D. Antifungi
Salah satu upaya untuk melawan fungi adalah dengan menggunakan senyawa yang bersifat antagonis antifungi sebagai pengganggu atau
penghambat. Antifungi merupakan senyawa yang digunakan untuk membasmi fungi. Istilah antifungi mempunyai dua pengertian, yaitu fungisida dan fungistatik.
Fungisida didefinisikan sebagai suatu senyawa yang dapat membunuh fungi, sedangan fungistatik merupakan senyawa yang dapat menghambat pertumbuhan
fungi tanpa mematikannya. Mekanisme kerja antifungi dibagi menjadi 4 cara, antara lain :
1. penghambatan sintesis dinding sel
2. penghambatan fungsi selaput sel
3. penghambatan sintesis protein
4. penghambatan sintesis asam nukleat
Uji potensi antifungi adalah menguji suatu zat yang diduga mempunyai daya antifungi dengan memanfaatkan fungi sebagai indikator pengujian.
Kegunaan uji antifungi adalah diperolehnya suatu sistem pengobatan yang efektif dan efisien Siswandono dan Soekardjo, 2000. Banyak faktor yang
mempengaruhi aktivitas antifungi dalam menghambat atau membunuh fungi secara in vitro, diantaranya : pH lingkungan, besarnya inokulum, masa inkubasi,
aktivitas metabolit mikroorganisme, stabilitas obat dan komponen pembenihan Kristhana, 2001.
E. Upaya Pengendalian Antraknos\a dengan Fungisida
Pengendalian penyakit terutama yang disebabkan oleh jamur selama ini dilakukan secara kimiawi dengan menggunakan fungisida. Cara pengendalian
penyakit antraknosa dengan menggunakan fungisida memang lebih praktis bila dibandingkan dengan cara pengendalian lain. Fungisida sintetik banyak digunakan
oleh petani karena memiliki periode pengendalian panjang, cepat menurunkan penyakit, mudah dan praktis untuk digunakan, mudah dan praktis disimpan, dan
mudah untuk mendapatkannya Syamsuddin, 2003.
Gambar 2.4. Fungisida sintetik Prabawati 1991 dan Prajnanta 2004 melaporkan fungisida prockloraz
dan kombinasi benomyl dan mancozeb efektif untuk mengendalikan penyakit antraknosa yang disebabkan oleh C. capsici.

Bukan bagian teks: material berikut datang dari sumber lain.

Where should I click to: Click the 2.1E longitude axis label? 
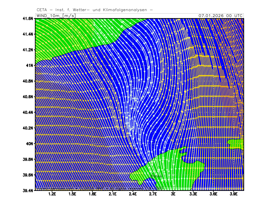pos(112,194)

Fungisida “Petronil 75 WP” dengan bahan aktif klorotalonil 75 merupakan fungisida protektif berbentuk tepung
yang dapat disuspensikan, berwarna putih, bekerja secara preventif dan kuratif untuk melindungi tanaman terhadap penyakit yang disebabkan oleh jamur.
Fungisida ini dapat digunakan untuk mengatasi antraknosa pada cabai. Bahan aktif klorotalonil berperan sebagai fungisida inhibitor multi situs yang
mempengaruhi berbagai enzim dan proses metabolisme lainnya dalam jamur, menghambat perkecambahan spora, dan racun bagi sel membran jamur Hikmah,
2012. Penggunaan fungisida sintetik yang berlebihan dan ketergantungan
terhadapnya tidak memecahkan masalah penyakit tanaman tetapi menimbulkan masalah baru dan dampak negatif. Penggunaan fungisida sintetik yang berlebihan
dapat menyebabkan gangguan pada kesehatan manusia, polusi lingkungan dan berkembangnya jamur patogen yang resisten terhadap fungisida. Untuk
menghindari efek samping yang tidak diinginkan, dikembangkan fungisida bahan nabati yang diperoleh dari senyawa yang dihasilkan oleh tanaman. Fungisida
nabati sudah dikenal dan digunakan masyarakat sejak dulu Syukur, 2009. Indonesia merupakan salah satu negara yang memiliki biodiversity yang
tinggi. Indonesia memiliki lebih dari 350.000 spesies tumbuhan tingkat tinggi yang dapat menghasilkan berbagai produk yang salah satunya adalah metabolit
sekunder dengan jumlah 100.000 dari 1.000.000 senyawa kimia. Senyawa metabolit sekunder merupakan senyawa kimia yang umumnya mempunyai
kemampuan biokatifitas dan berfungsi sebagai pelindung tumbuhan dari gangguan hama penyakit untuk tumbuhan tersebut atau lingkungan. Senyawa
metabolit sekunder seperti alkaloid, flavonoid, steroid, terpenoid, golongan fenol, feromon, saponin, tanin, kuinon, dan sebagainya digunakan sebagai zat warna,
racun, aroma makanan,dan obat tradisional pada kehidupan sehari-hari Zahara, 2011.
Penggunaan bahan-bahan yang berasal dari tumbuhan dapat digunakan sebagai salah satu alternatif penggunaan fungisida sintetik yang sering disebut
fungisida nabati atau biofungisida yang ramah lingkungan karena mudah terdegradasi sehingga tidak menimbulkan residu Kardinan, 2002. Agens hayati
maupun bahan alami yang berasal dari tumbuhan dapat digunakan sebagai alternatif pengganti fungisida sintetik yang disebut fungisida nabati. Salah satu
sifat fungisida nabati yaitu daya urai cepat dan tidak ada residu pada produk pertanian sehingga lebih aman dikonsumsi. Namun karena penurunan daya racun
cepat, maka perlu diaplikasikan secara berulang-ulang.